— Start —

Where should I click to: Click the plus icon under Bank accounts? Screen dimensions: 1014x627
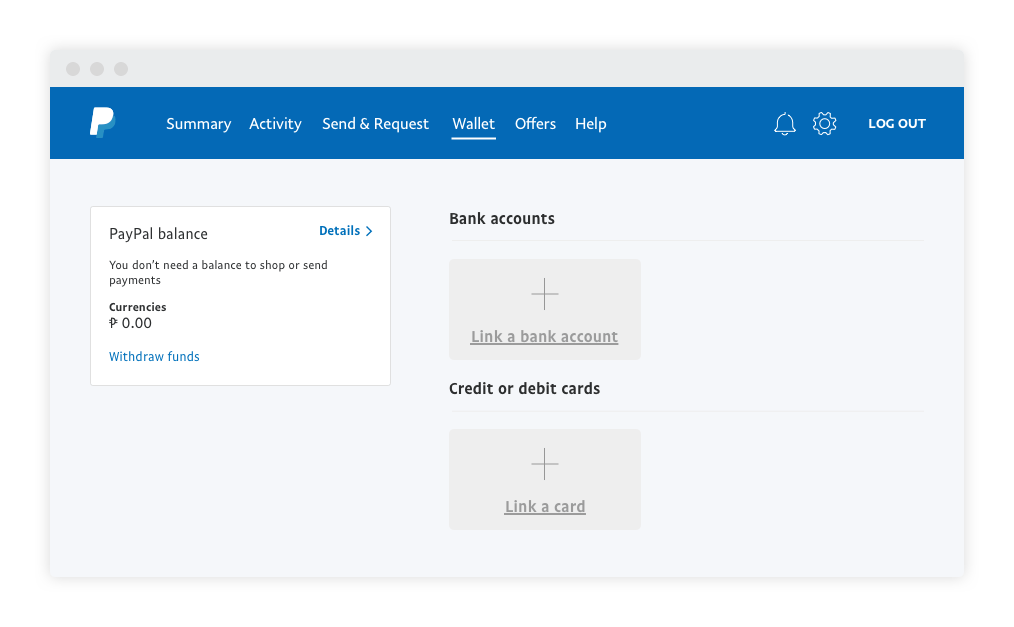pos(545,295)
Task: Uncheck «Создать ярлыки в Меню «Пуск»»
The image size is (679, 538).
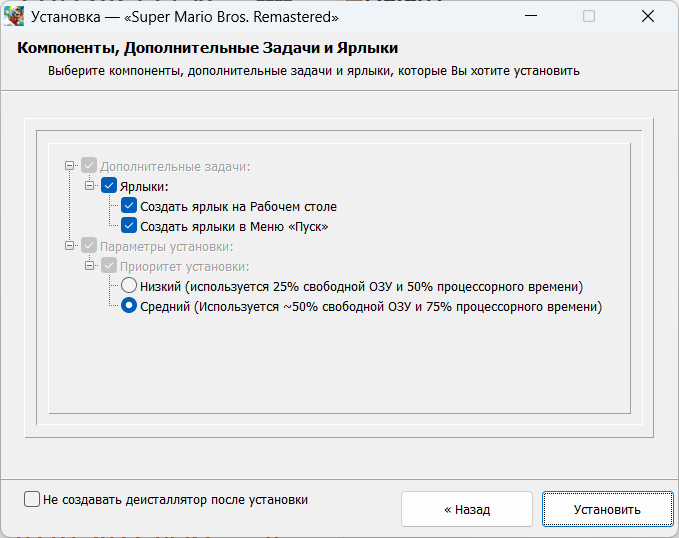Action: tap(129, 226)
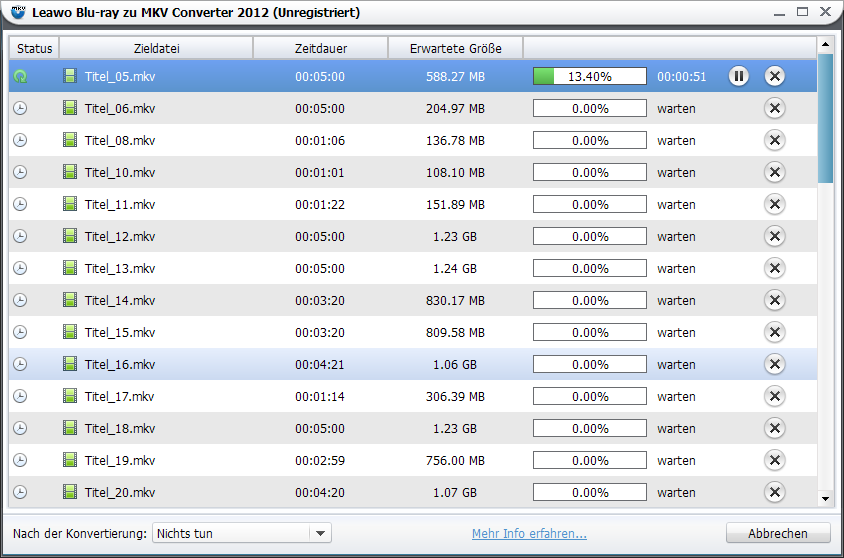Cancel the Titel_05.mkv conversion task

pos(774,76)
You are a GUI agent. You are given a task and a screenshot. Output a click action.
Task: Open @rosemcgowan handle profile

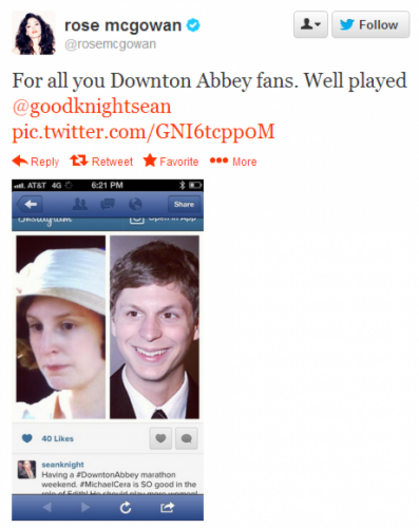[x=110, y=44]
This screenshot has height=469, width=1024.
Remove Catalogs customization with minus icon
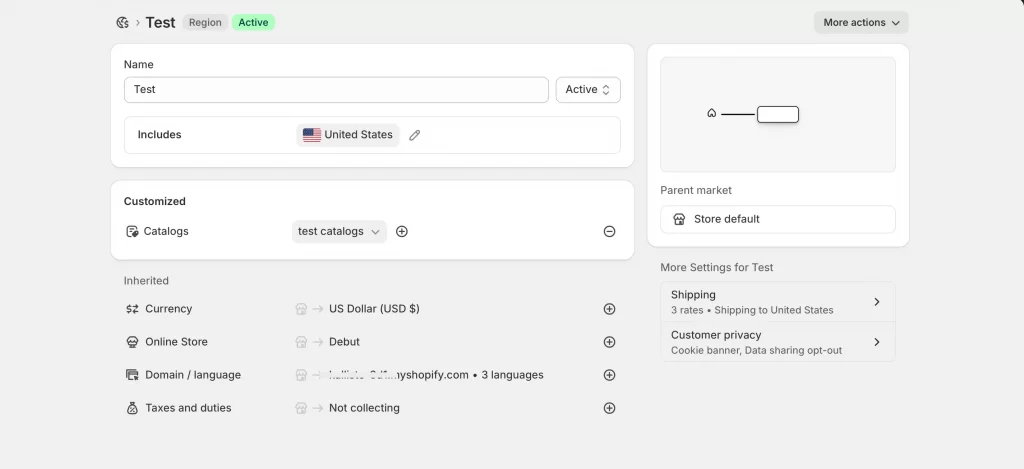(609, 231)
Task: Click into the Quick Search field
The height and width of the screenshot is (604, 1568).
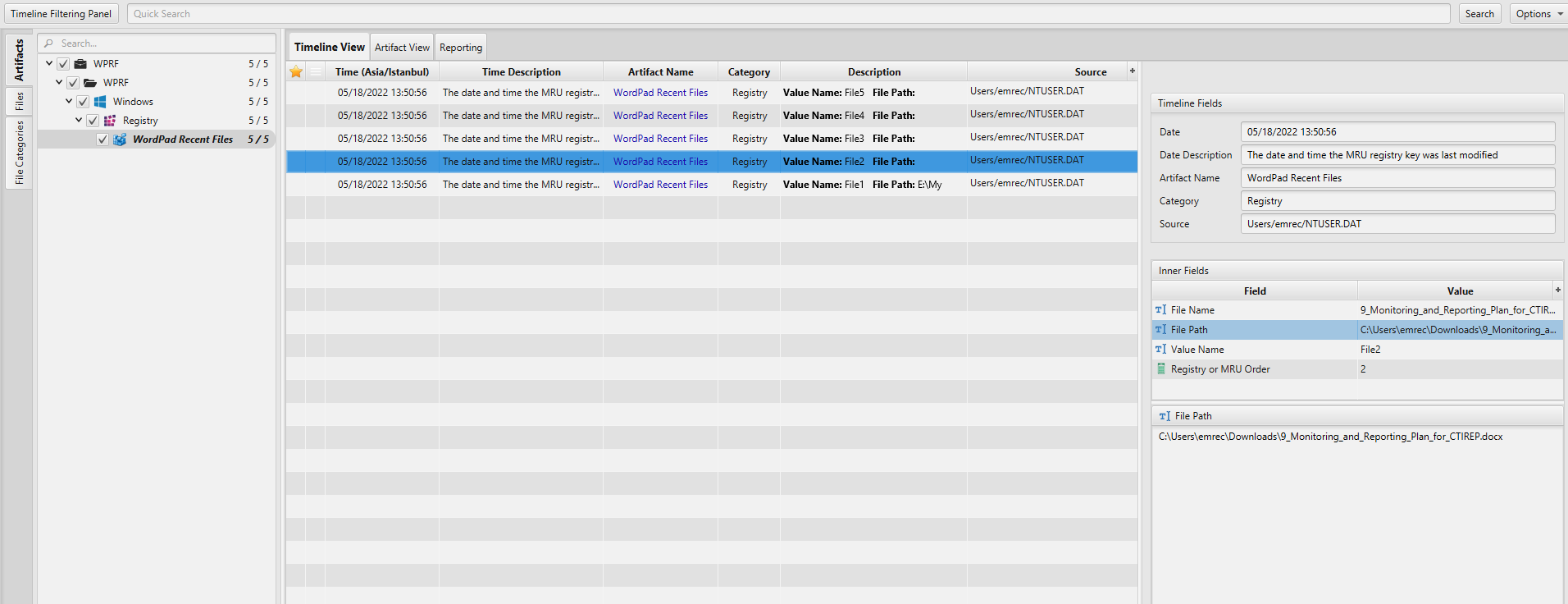Action: [x=787, y=14]
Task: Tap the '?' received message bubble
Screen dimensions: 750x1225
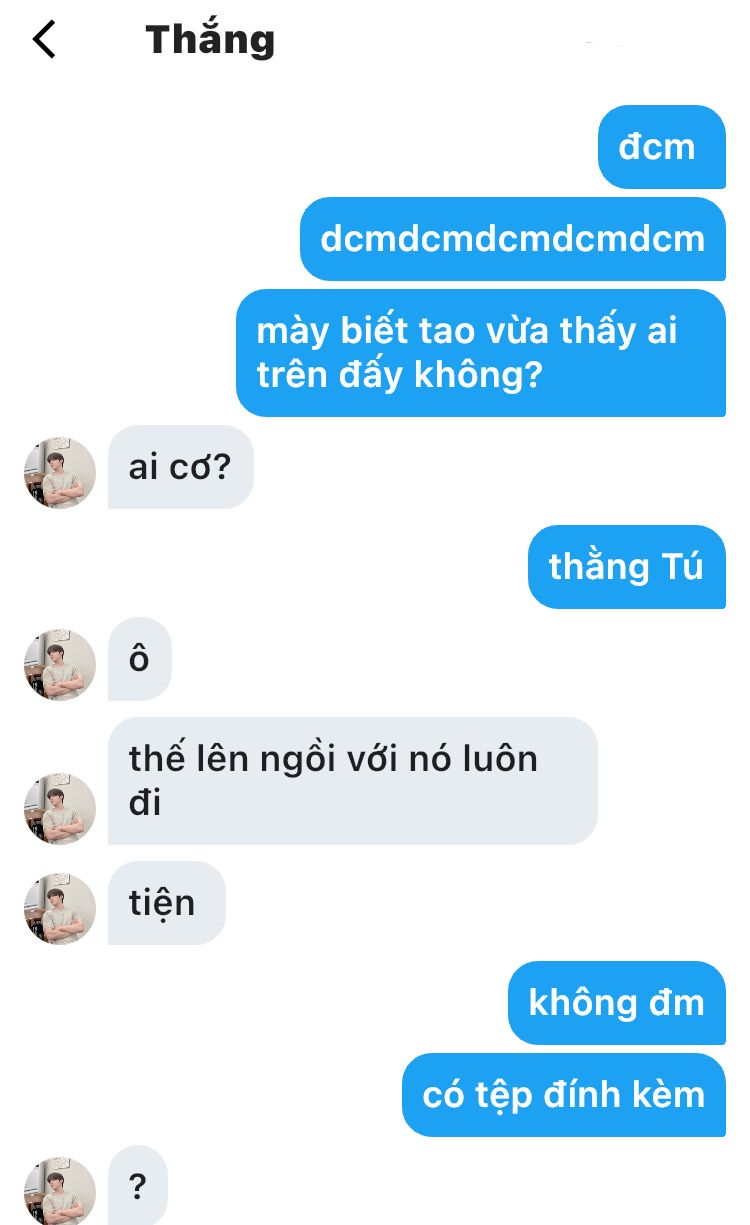Action: 138,1187
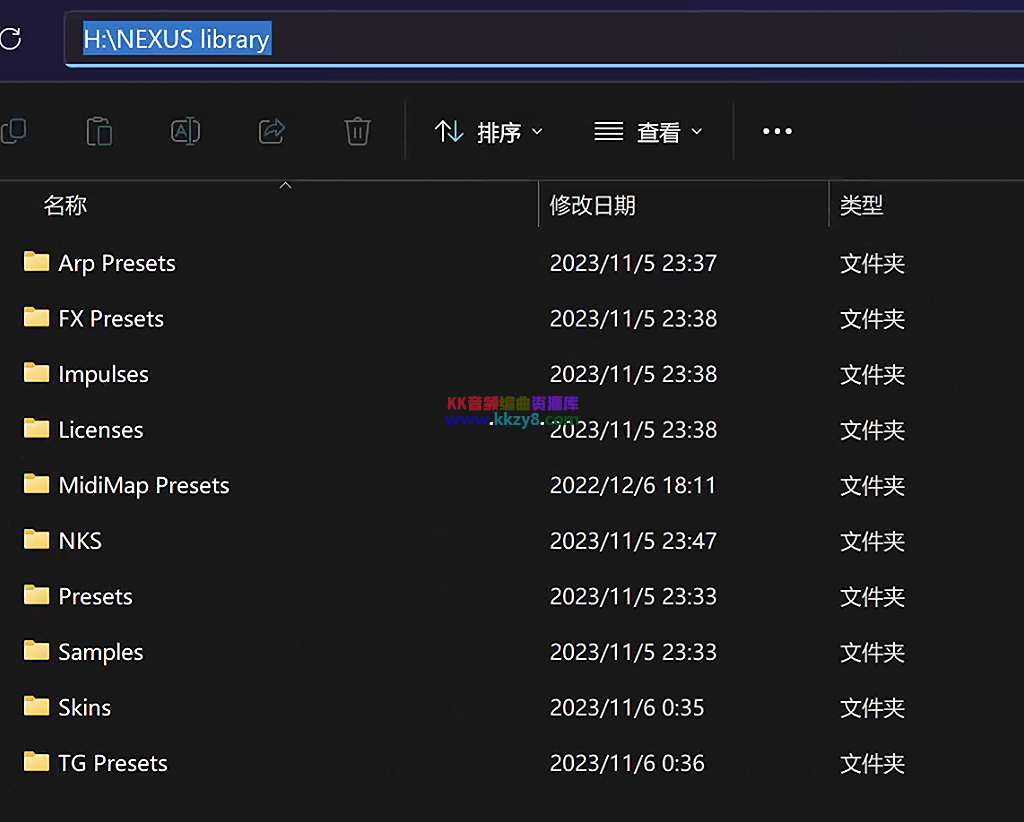Select the Rename icon

coord(185,131)
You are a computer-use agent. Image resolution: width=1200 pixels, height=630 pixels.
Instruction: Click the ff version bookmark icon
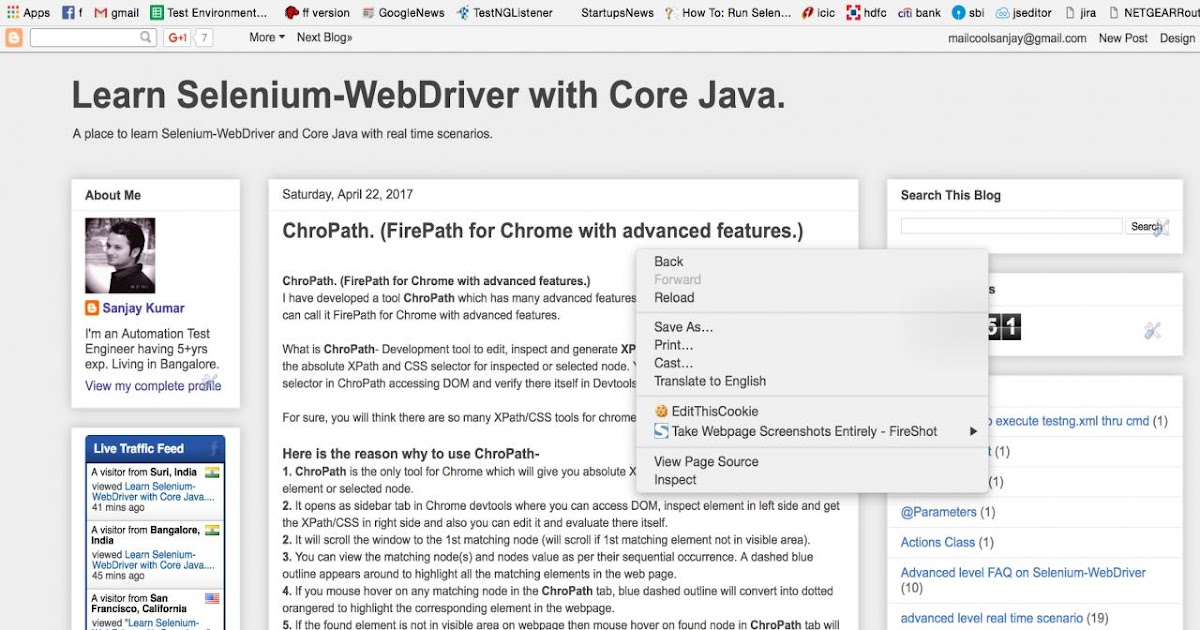coord(290,13)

— End —

### Your goal
Set out every line of the entries above as a Markdown table, with a row number in the No. column and the line itself in the Text column. Skip blank lines and omit the pictures.

### Exercise solution
| No. | Text |
|---|---|
| 1 | Where should I click to: Click the plus icon under Bank accounts? Screen dimensions: 1014x627 |
| 2 | pos(545,295) |
| 3 | Task: Uncheck «Создать ярлыки в Меню «Пуск»» |
| 4 | The image size is (679, 538). |
| 5 | Action: tap(129, 226) |
| 6 | Cancel the Titel_05.mkv conversion task |
| 7 | pos(774,76) |
| 8 | You are a GUI agent. You are given a task and a screenshot. Output a click action. |
| 9 | Task: Open @rosemcgowan handle profile |
| 10 | [x=110, y=44] |
| 11 | This screenshot has height=469, width=1024. |
| 12 | Remove Catalogs customization with minus icon |
| 13 | (609, 231) |
| 14 | Task: Click into the Quick Search field |
| 15 | The height and width of the screenshot is (604, 1568). |
| 16 | Action: [x=787, y=14] |
| 17 | Task: Tap the '?' received message bubble |
| 18 | Screen dimensions: 750x1225 |
| 19 | Action: 138,1187 |
| 20 | Select the Rename icon |
| 21 | coord(185,131) |
| 22 | You are a computer-use agent. Image resolution: width=1200 pixels, height=630 pixels. |
| 23 | Instruction: Click the ff version bookmark icon |
| 24 | coord(290,13) |